On 2014-12-05, Rob <nom...@example.com> wrote:
> David Taylor <david-tay...@blueyonder.co.uk.invalid> wrote:
>> On 04/12/2014 20:03, Rob wrote:
>> []
>>> It is not good practice to use "pool" on 100-1000 internal systems,
>>> presumably via NAT, to poll time from internet.
>>>
>>> Simple advice is: setup 1 NTP server when you are always monitoring,
>>> or 2 servers when you cannot always be on watch to fix the one server,
>>> and keep them mutually synchronized.
>>>
>>> That will work OK in a company.  Maybe not in the head of a thought
>>> experimenter, but that is normally not what companies are after.
>>
>> I was thinking of the general user.
>>
>> For internal systems I would want four servers minimum, two on-site, and 
>> two on the company WAN,
>
> I think that is ridiculous.  Introducing too many safeguards often
> results in more failures due to extra complexity in the system.

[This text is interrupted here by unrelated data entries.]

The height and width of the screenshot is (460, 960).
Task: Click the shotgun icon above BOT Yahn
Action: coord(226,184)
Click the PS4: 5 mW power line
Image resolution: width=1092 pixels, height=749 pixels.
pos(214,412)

The problem with two is that if oneof the servers goes nuts-- for some
reason starts to give out the wrong time (ie, its time is not UTC time)

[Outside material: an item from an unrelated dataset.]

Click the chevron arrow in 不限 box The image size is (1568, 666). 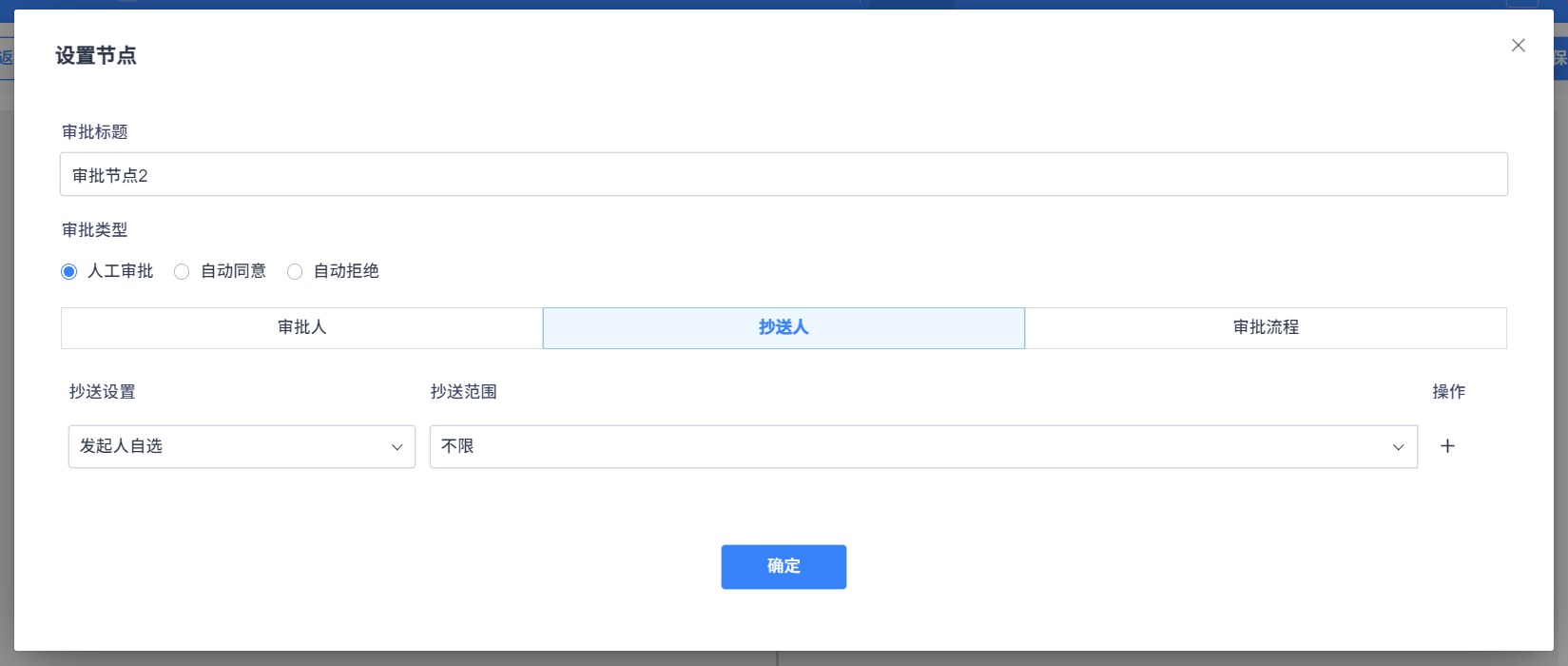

then ntpd may well start jumping between the two, making the time on the
client machines very unreliable. Use 3 making sure that they are
independent (Ie one of them does not get its time from the other.)
This is not too many safeguards. It simply protects against one going
bad.

Note that they can go bad. Say one of the servers goes down for some
reason. That is fine, the other will handle things. But when the first
comes up again, it has trouble with its gps pps (using an older Garmin
18x with older firmware where the nmea time could be a second out).

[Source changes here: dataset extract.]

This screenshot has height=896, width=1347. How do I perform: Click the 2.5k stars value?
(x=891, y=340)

Suddenly one of the servers gives a time one second out from the other.
The poor client has no idea whichis right, and hops between them.
Because of the 128ms rule, it jumps the time -- again and again. 
Of course your monitoring might catch this, or it might not, depending
on whether you had thought of this failure mode when you set it up. So
the clients could do this for days or weeks. Now if you do not care if
the time jumps around by a second, then this is fine. Some places
however need better time control than that.



>
> Just two servers is more than adequate for the typical network where
> of course the servers are being monitored and alerts are being handled
> in a timely fashion.

It depends on how important time is. If you do not care if the time is
days out, then do whatever you want. If you do care, use reasonable
safeguards.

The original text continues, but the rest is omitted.